- YOUR TASK
Print all entries below exactly as they appear.
################
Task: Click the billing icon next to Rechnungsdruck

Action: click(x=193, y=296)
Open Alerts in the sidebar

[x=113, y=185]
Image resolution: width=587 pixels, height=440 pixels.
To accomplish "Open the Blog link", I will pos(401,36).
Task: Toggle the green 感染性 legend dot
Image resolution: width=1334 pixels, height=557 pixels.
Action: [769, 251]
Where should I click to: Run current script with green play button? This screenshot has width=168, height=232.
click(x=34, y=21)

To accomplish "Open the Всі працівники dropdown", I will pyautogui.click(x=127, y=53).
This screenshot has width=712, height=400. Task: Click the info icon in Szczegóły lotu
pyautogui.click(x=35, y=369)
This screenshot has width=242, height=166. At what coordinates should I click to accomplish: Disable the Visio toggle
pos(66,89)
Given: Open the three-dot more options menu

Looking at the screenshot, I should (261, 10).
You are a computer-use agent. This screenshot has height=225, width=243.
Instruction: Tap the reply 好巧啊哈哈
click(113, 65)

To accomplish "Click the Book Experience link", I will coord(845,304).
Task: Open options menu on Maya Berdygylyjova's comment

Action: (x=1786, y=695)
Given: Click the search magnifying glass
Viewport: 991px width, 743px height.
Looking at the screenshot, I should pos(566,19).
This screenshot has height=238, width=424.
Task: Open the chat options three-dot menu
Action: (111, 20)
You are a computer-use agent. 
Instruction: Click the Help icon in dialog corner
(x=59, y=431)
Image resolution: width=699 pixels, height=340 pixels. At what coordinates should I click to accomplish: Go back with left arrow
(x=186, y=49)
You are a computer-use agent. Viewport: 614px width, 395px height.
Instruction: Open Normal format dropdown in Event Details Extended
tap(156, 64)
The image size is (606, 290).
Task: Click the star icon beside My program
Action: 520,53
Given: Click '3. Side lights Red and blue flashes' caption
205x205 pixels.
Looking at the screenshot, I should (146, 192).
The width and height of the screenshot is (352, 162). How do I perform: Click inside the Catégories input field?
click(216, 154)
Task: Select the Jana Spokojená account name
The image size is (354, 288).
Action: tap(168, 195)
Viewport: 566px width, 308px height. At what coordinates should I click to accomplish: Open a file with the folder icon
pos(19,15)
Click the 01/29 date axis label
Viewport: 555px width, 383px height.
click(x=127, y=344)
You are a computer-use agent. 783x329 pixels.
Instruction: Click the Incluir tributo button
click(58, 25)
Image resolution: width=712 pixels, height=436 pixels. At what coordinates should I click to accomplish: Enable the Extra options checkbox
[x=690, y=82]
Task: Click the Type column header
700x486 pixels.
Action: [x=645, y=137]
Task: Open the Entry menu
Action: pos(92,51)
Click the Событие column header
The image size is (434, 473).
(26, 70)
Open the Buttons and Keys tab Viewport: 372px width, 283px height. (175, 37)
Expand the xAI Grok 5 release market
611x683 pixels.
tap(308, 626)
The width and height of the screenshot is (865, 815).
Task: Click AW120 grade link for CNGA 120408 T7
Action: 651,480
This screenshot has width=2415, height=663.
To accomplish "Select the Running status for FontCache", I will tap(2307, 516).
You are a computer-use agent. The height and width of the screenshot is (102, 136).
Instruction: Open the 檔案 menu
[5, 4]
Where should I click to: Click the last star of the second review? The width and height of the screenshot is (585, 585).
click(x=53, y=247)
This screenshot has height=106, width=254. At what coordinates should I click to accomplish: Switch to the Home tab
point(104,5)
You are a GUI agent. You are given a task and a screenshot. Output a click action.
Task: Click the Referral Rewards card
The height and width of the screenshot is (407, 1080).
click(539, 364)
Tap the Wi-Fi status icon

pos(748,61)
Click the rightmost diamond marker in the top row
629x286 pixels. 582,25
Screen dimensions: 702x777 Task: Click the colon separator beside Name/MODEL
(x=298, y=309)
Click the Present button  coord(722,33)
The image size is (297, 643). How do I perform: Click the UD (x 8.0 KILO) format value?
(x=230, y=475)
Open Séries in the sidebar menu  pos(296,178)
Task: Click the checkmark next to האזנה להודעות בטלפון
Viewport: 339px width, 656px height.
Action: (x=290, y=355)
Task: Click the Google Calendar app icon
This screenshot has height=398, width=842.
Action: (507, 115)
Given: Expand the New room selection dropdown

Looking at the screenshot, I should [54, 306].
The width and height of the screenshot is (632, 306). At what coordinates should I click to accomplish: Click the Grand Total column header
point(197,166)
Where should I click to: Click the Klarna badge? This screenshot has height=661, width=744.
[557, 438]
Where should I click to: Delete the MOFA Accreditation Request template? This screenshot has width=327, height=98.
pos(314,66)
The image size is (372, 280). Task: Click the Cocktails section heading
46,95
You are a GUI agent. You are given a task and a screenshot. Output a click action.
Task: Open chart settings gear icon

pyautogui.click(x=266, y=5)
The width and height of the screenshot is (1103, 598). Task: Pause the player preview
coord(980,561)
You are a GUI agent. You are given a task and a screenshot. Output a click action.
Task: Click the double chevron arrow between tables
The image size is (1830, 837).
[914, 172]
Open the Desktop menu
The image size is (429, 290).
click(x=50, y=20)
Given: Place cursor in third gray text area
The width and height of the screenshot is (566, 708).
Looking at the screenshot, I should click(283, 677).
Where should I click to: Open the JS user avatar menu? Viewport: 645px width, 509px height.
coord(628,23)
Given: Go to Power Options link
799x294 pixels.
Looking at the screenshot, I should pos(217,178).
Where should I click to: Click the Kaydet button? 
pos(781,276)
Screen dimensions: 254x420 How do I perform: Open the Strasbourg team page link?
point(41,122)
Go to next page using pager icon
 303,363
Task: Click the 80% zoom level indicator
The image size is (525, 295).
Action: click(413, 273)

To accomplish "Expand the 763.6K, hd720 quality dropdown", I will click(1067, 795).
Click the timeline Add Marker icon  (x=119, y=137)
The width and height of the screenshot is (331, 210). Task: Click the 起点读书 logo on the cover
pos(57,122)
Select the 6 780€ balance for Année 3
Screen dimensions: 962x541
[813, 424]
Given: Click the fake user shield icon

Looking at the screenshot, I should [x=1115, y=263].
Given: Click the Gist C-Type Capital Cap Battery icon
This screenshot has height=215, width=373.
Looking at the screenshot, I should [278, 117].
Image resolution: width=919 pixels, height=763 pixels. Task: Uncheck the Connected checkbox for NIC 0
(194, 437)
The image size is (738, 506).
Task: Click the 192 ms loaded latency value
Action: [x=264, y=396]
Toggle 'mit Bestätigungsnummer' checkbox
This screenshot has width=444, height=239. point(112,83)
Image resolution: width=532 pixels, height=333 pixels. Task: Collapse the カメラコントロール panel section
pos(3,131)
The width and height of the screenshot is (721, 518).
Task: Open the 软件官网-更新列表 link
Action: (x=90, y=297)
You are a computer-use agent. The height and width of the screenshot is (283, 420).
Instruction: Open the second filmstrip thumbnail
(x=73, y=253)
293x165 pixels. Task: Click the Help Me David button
################
- WRITTEN ANSWER
Task: Click the billing icon next to Rechnungsdruck

Action: click(x=193, y=296)
Open Alerts in the sidebar

[x=113, y=185]
Image resolution: width=587 pixels, height=440 pixels.
To accomplish "Open the Blog link", I will pos(401,36).
Task: Toggle the green 感染性 legend dot
Image resolution: width=1334 pixels, height=557 pixels.
Action: [769, 251]
Where should I click to: Run current script with green play button? This screenshot has width=168, height=232.
click(x=34, y=21)

To accomplish "Open the Всі працівники dropdown", I will pyautogui.click(x=127, y=53).
This screenshot has width=712, height=400. Task: Click the info icon in Szczegóły lotu
pyautogui.click(x=35, y=369)
This screenshot has width=242, height=166. At what coordinates should I click to accomplish: Disable the Visio toggle
pos(66,89)
Given: Open the three-dot more options menu

Looking at the screenshot, I should (261, 10).
You are a computer-use agent. This screenshot has height=225, width=243.
Instruction: Tap the reply 好巧啊哈哈
click(113, 65)

To accomplish "Click the Book Experience link", I will coord(845,304).
Task: Open options menu on Maya Berdygylyjova's comment

Action: (x=1786, y=695)
Given: Click the search magnifying glass
Viewport: 991px width, 743px height.
Looking at the screenshot, I should pos(566,19).
This screenshot has height=238, width=424.
Task: Open the chat options three-dot menu
Action: (111, 20)
You are a computer-use agent. 
Instruction: Click the Help icon in dialog corner
(x=59, y=431)
Image resolution: width=699 pixels, height=340 pixels. At what coordinates should I click to accomplish: Go back with left arrow
(x=186, y=49)
You are a computer-use agent. Viewport: 614px width, 395px height.
Instruction: Open Normal format dropdown in Event Details Extended
tap(156, 64)
The image size is (606, 290).
Task: Click the star icon beside My program
Action: 520,53
Given: Click '3. Side lights Red and blue flashes' caption
205x205 pixels.
Looking at the screenshot, I should (146, 192).
The width and height of the screenshot is (352, 162). How do I perform: Click inside the Catégories input field?
click(216, 154)
Task: Select the Jana Spokojená account name
The image size is (354, 288).
Action: tap(168, 195)
Viewport: 566px width, 308px height. At what coordinates should I click to accomplish: Open a file with the folder icon
pos(19,15)
Click the 01/29 date axis label
Viewport: 555px width, 383px height.
click(x=127, y=344)
You are a computer-use agent. 783x329 pixels.
Instruction: Click the Incluir tributo button
click(58, 25)
Image resolution: width=712 pixels, height=436 pixels. At what coordinates should I click to accomplish: Enable the Extra options checkbox
[x=690, y=82]
Task: Click the Type column header
700x486 pixels.
Action: [x=645, y=137]
Task: Open the Entry menu
Action: pos(92,51)
Click the Событие column header
The image size is (434, 473).
(26, 70)
Open the Buttons and Keys tab Viewport: 372px width, 283px height. (175, 37)
Expand the xAI Grok 5 release market
611x683 pixels.
tap(308, 626)
The width and height of the screenshot is (865, 815).
Task: Click AW120 grade link for CNGA 120408 T7
Action: 651,480
This screenshot has width=2415, height=663.
To accomplish "Select the Running status for FontCache", I will tap(2307, 516).
You are a computer-use agent. The height and width of the screenshot is (102, 136).
Instruction: Open the 檔案 menu
[5, 4]
Where should I click to: Click the last star of the second review? The width and height of the screenshot is (585, 585).
click(x=53, y=247)
This screenshot has height=106, width=254. At what coordinates should I click to accomplish: Switch to the Home tab
point(104,5)
You are a GUI agent. You are given a task and a screenshot. Output a click action.
Task: Click the Referral Rewards card
The height and width of the screenshot is (407, 1080).
click(539, 364)
Tap the Wi-Fi status icon

pos(748,61)
Click the rightmost diamond marker in the top row
629x286 pixels. 582,25
Screen dimensions: 702x777 Task: Click the colon separator beside Name/MODEL
(x=298, y=309)
Click the Present button  coord(722,33)
The image size is (297, 643). How do I perform: Click the UD (x 8.0 KILO) format value?
(x=230, y=475)
Open Séries in the sidebar menu  pos(296,178)
Task: Click the checkmark next to האזנה להודעות בטלפון
Viewport: 339px width, 656px height.
Action: (x=290, y=355)
Task: Click the Google Calendar app icon
This screenshot has height=398, width=842.
Action: (507, 115)
Given: Expand the New room selection dropdown

Looking at the screenshot, I should [54, 306].
The width and height of the screenshot is (632, 306). At what coordinates should I click to accomplish: Click the Grand Total column header
point(197,166)
Where should I click to: Click the Klarna badge? This screenshot has height=661, width=744.
[557, 438]
Where should I click to: Delete the MOFA Accreditation Request template? This screenshot has width=327, height=98.
pos(314,66)
The image size is (372, 280). Task: Click the Cocktails section heading
46,95
You are a GUI agent. You are given a task and a screenshot. Output a click action.
Task: Open chart settings gear icon

pyautogui.click(x=266, y=5)
The width and height of the screenshot is (1103, 598). Task: Pause the player preview
coord(980,561)
You are a GUI agent. You are given a task and a screenshot. Output a click action.
Task: Click the double chevron arrow between tables
The image size is (1830, 837).
[914, 172]
Open the Desktop menu
The image size is (429, 290).
click(x=50, y=20)
Given: Place cursor in third gray text area
The width and height of the screenshot is (566, 708).
Looking at the screenshot, I should click(283, 677).
Where should I click to: Open the JS user avatar menu? Viewport: 645px width, 509px height.
coord(628,23)
Given: Go to Power Options link
799x294 pixels.
Looking at the screenshot, I should pos(217,178).
Where should I click to: Click the Kaydet button? 
pos(781,276)
Screen dimensions: 254x420 How do I perform: Open the Strasbourg team page link?
point(41,122)
Go to next page using pager icon
 303,363
Task: Click the 80% zoom level indicator
The image size is (525, 295).
Action: click(413, 273)

To accomplish "Expand the 763.6K, hd720 quality dropdown", I will click(1067, 795).
Click the timeline Add Marker icon  (x=119, y=137)
The width and height of the screenshot is (331, 210). Task: Click the 起点读书 logo on the cover
pos(57,122)
Select the 6 780€ balance for Année 3
Screen dimensions: 962x541
[813, 424]
Given: Click the fake user shield icon

Looking at the screenshot, I should [x=1115, y=263].
Given: Click the Gist C-Type Capital Cap Battery icon
This screenshot has height=215, width=373.
Looking at the screenshot, I should [278, 117].
Image resolution: width=919 pixels, height=763 pixels. Task: Uncheck the Connected checkbox for NIC 0
(194, 437)
The image size is (738, 506).
Task: Click the 192 ms loaded latency value
Action: [x=264, y=396]
Toggle 'mit Bestätigungsnummer' checkbox
This screenshot has width=444, height=239. point(112,83)
Image resolution: width=532 pixels, height=333 pixels. Task: Collapse the カメラコントロール panel section
pos(3,131)
The width and height of the screenshot is (721, 518).
Task: Open the 软件官网-更新列表 link
Action: (x=90, y=297)
You are a computer-use agent. The height and width of the screenshot is (283, 420).
Instruction: Open the second filmstrip thumbnail
(x=73, y=253)
293x165 pixels. Task: Click the Help Me David button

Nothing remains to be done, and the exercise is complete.